Rewind to 1978 and recall the Toshiba Aurex System 15. The first of its kind, it was an exceedingly compact yet superbly built ‘mini component’ system meant to perform as well as – if not better than – its full-sized rivals. It was a brilliant concept that combined excellent sound quality (for an all-in-one system), great ergonomics, and clever design. The only problem was that it cost £1,000 – a lot of money now, but it was nearly four times the cost of a Linn Sondek back then!
The Aiwa has arrived. Although it was not the first micro system, it was unquestionably the first that was inexpensive. It still cost an arm and a leg, but at roughly £350 (still more than an LP12), it was just about affordable for the spatially challenged audiophile. As a result, the market for proper small hi-fis was born.
The C22 Stereo Preamplifier, P22 DC Stereo Amplifier, R22 Stereo Tuner, and L22 Stereo Cassette Deck make up the system’s four half-width components. With thick silver brushed aluminium front panels and faux rack mounting handles, each piece has a look that could only originate from the 1970s. We can see traditional RCA phono connections and captive power wires flowing out of each component around the back. Despite the fact that this is nonsensical for a system built to work as a whole, it was Aiwa’s proclamation to the Japanese hi-fi press that this was “true hi-fi” and not a re-styled music center…
The construction is excellent.
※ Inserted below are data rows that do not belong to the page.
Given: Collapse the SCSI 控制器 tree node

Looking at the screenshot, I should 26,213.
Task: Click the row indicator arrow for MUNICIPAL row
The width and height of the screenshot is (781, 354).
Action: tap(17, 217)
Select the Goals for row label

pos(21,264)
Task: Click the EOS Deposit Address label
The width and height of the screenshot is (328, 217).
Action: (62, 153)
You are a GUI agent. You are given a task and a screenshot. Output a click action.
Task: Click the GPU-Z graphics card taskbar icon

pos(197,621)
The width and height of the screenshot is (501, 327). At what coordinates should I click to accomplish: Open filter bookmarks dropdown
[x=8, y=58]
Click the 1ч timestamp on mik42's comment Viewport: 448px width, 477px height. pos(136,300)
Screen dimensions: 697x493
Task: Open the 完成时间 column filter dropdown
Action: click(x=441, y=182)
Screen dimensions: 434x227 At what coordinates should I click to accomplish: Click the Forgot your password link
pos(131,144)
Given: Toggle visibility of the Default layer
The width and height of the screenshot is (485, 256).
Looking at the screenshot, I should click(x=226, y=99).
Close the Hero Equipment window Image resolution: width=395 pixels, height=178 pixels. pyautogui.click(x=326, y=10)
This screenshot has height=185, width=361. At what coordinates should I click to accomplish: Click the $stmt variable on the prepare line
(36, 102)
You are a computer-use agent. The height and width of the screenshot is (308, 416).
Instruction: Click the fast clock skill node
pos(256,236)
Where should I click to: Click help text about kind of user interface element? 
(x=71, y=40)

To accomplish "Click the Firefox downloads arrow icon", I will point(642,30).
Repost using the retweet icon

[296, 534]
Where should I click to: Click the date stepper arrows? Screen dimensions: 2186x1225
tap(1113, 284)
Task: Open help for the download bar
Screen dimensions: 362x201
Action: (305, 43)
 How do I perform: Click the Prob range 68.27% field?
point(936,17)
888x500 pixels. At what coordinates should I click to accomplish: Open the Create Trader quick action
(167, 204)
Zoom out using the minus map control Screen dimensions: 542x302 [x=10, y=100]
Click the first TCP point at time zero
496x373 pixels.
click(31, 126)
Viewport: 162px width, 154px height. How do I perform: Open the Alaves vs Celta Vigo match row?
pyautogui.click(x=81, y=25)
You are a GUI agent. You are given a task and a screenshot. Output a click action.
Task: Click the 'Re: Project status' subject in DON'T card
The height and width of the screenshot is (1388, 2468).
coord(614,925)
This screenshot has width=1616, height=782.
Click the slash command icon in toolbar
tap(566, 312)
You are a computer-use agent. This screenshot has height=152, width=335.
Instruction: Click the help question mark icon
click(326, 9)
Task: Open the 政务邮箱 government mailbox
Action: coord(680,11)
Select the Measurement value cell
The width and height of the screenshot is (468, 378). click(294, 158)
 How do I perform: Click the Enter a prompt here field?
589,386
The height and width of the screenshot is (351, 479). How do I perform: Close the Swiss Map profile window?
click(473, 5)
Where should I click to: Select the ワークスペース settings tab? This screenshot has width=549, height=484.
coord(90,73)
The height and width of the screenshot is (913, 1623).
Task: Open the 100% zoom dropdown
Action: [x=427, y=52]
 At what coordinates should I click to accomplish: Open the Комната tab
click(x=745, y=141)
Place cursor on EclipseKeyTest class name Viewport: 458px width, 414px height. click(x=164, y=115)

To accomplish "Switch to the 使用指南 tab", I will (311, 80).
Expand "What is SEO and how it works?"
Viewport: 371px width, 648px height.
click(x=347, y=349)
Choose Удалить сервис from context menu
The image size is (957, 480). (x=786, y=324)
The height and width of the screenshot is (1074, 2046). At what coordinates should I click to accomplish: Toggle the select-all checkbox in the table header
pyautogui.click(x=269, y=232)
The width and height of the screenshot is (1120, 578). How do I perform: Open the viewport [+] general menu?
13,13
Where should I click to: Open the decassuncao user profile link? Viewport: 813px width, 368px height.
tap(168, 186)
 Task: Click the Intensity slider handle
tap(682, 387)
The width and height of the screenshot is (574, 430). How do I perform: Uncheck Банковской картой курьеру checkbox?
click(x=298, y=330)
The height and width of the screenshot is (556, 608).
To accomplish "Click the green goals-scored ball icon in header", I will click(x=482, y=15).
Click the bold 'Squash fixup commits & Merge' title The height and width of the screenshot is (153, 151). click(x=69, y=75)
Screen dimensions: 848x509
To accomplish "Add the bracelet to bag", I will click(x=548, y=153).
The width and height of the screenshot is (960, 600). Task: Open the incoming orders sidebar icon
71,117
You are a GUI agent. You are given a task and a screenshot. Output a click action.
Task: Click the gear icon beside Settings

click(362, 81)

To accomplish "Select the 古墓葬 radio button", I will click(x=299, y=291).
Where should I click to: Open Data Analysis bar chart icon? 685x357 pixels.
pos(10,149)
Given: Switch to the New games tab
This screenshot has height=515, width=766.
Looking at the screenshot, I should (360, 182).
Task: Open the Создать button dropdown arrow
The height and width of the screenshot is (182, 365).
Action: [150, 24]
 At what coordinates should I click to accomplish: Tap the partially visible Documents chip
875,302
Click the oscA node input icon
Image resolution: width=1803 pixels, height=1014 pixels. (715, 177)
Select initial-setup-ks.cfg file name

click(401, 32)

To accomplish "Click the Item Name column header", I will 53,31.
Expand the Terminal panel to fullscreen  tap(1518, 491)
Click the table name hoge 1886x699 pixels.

Aluminium enclosures, large power transformers, hefty heatsinking on the power amp, and a nicely condensed cassette mechanism derived from one of Aiwa’s highly regarded high-end hi-fi cassette decks are all on the menu. It’s worth remembering that, at least in the 1970s, Aiwa was a truly high-end brand known for inventive and pioneering design — as well as hefty price tags.
Despite the fact that each component performs admirably, the preamp falls short due to a plethora of (ineffective) features. It was a multifunctional device, with phono (MM), aux 1 and 2, tuner, and tape monitor inputs, as well as tone controls, volume, muting, low filter (remember those?) and balancing controls. The sound is clean and pleasant, but it’s a little veiled and closed in. The 40W power amp, on the other hand, may be the best, with switching for two sets of speakers, a headphone plug, and LED power meters. If you connect it to a CD player, you’ll hear a sound that’s surprisingly powerful, expressive, and tuneful, with few rough edges. Even with difficult loads, the bass grip is outstanding…
The cassette deck is a little engineering marvel – superbly constructed, it has only the bare essentials (Dolby NR, CrO2 switching, LED meters, tape counters) yet does the job admirably. It’s stable, open-sounding, and the heads are capable of repeatedly running TDK SA tape into the red zone. The only flaw is the clumsy piano key controls. Another hidden treasure is the tuner, which features a digital tuning display (albeit it isn’t a quartz synthesized tuner), switchable AFC and Hi-Blend, and a surprisingly pleasant and open sound on FM. Even better is its AM performance, which most current tuners can’t match.
The original Aiwa micro system will not force you to discard your newer system. It is, however, an intriguing small piece of equipment that is historically relevant in the grand picture of hi-fi. It was a packaging masterpiece that put the writing on the wall for Japan’s mass-market manufacturers, who had been making progressively larger and more imposing items up until that point. Aiwa microsystems are now available for about £200, complete with the factory rack. If you’re looking for music for your bedsit or bedroom, you could do a lot worse.